To determine the rarity of a Lego block, I will try to analyze those pieces that are low in inventory. Low inventory is not the only way to classify a part as rare, exotic names being another possible way. But here I must make an assumption.

In [8]:
SELECT parts.name, COUNT(DISTINCT inventory_parts.part_num) AS parts
FROM parts
INNER JOIN inventory_parts
USING (part_num)
WHERE parts.name LIKE 'Brick%'
GROUP BY parts.name
ORDER BY parts
LIMIT 5;

Unnamed: 0,name,parts
0,Brick 10 x 20 with Bottom Tubes in single row ...,1
1,Brick 10 x 20 with Bottom Tubes in single row ...,1
2,"Brick 10 x 20 without Bottom Tubes, with '+' C...",1
3,"Brick 10 x 20 without Bottom Tubes, with '+' C...",1
4,"Brick 10 x 10 without Bottom Tubes, with '+' C...",1


## 7.     Summarize your findings.

### 1. The average number of sets released per year is 176, considering the entire time period from 1950 to 2017. However, when analyzing the number of sets released per year, we see a strong increase in recent years.
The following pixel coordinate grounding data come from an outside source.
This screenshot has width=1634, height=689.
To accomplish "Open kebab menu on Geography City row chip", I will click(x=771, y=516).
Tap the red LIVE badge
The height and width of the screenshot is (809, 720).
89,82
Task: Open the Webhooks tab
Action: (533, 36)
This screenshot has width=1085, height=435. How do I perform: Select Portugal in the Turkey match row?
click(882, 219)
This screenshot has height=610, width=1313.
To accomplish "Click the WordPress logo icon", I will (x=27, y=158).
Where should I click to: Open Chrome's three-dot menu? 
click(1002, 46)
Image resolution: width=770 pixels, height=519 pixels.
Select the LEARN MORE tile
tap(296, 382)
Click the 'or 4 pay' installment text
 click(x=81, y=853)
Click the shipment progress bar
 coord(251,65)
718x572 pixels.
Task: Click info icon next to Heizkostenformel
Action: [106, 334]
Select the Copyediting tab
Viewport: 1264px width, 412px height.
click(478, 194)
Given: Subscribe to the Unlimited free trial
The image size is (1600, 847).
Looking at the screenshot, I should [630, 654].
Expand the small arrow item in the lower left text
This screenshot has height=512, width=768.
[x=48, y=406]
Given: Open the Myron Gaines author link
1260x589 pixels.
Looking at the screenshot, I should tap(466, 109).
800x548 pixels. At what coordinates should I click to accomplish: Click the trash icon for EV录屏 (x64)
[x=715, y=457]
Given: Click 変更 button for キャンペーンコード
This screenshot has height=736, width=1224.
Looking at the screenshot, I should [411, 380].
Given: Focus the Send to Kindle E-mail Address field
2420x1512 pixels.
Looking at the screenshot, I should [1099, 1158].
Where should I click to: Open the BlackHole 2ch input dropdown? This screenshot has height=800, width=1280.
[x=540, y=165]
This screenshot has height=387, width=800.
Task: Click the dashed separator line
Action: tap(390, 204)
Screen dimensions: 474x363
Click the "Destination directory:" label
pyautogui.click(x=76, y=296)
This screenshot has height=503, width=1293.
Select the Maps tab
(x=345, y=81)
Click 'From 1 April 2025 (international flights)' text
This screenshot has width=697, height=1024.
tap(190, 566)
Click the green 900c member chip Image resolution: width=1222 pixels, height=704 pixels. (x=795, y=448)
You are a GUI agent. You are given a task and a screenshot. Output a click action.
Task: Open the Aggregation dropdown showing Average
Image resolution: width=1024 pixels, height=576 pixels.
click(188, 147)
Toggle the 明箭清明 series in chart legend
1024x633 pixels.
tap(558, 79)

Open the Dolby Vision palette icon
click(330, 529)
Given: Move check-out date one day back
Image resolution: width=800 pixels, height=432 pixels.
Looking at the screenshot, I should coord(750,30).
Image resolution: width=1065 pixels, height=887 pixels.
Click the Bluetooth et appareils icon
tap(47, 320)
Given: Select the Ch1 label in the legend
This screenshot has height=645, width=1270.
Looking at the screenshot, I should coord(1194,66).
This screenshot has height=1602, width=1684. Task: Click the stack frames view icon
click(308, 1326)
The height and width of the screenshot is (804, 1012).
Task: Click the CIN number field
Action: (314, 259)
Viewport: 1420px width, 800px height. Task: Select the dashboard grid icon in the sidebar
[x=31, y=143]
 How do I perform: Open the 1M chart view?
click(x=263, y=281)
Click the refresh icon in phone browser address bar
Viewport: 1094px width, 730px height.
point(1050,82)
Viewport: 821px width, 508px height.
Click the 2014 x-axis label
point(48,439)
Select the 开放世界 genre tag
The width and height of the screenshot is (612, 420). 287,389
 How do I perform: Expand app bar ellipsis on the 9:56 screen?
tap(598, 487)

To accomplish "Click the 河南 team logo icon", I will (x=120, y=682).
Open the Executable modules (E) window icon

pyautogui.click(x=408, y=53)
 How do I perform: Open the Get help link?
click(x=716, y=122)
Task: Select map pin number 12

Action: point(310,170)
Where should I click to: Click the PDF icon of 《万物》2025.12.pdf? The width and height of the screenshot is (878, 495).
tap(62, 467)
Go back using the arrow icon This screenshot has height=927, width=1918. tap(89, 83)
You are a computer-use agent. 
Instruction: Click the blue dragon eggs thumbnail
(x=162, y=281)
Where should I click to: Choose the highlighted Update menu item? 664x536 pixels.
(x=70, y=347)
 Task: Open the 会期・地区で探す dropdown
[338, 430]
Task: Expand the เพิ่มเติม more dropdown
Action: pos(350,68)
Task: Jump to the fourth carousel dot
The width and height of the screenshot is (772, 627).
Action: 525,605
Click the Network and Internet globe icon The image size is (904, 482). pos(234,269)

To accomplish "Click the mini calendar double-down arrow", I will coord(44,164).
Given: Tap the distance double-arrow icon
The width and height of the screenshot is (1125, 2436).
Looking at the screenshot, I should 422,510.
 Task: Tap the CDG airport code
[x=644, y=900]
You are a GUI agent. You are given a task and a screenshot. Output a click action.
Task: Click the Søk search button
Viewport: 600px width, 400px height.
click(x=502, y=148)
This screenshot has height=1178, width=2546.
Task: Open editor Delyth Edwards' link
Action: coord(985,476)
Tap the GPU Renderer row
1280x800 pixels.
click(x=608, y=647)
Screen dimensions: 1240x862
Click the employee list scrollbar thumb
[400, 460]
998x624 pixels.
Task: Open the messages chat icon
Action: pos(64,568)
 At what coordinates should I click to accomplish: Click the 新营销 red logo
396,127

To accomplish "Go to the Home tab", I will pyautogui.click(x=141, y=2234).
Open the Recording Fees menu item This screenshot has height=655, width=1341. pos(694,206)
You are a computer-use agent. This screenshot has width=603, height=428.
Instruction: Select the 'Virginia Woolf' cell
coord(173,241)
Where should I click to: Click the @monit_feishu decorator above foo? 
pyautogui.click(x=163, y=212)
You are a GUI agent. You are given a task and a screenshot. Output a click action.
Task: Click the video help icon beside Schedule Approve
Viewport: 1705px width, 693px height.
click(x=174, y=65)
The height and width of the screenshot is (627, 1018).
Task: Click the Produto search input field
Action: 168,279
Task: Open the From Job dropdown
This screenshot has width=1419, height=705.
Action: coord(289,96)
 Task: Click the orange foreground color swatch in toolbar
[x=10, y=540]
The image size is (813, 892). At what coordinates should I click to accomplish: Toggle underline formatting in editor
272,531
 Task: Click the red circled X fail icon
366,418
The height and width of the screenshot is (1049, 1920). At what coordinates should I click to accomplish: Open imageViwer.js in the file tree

Therefore, we have proposed a moving average as an alternative to answer the question posed.

### 2. The average number of parts per year (considering the entire period analyzed) is 28,698. However, by the same reasoning, the calculation of the moving average has also been proposed.

### 4. The most popular colors in this dataset are:
- Black;
- White;
- Light Bluish Gray;
- Red; and 
- Dark Bluish Gray.

### 5. The proportion of Lego parts that are transparent is ~6%.

### 6. To determine the rarity of a Lego block, I tried to analyze those pieces that were low in inventory. Low inventory was not the only way to classify a part as rare, exotic names being another possible way. But there I had to make an assumption.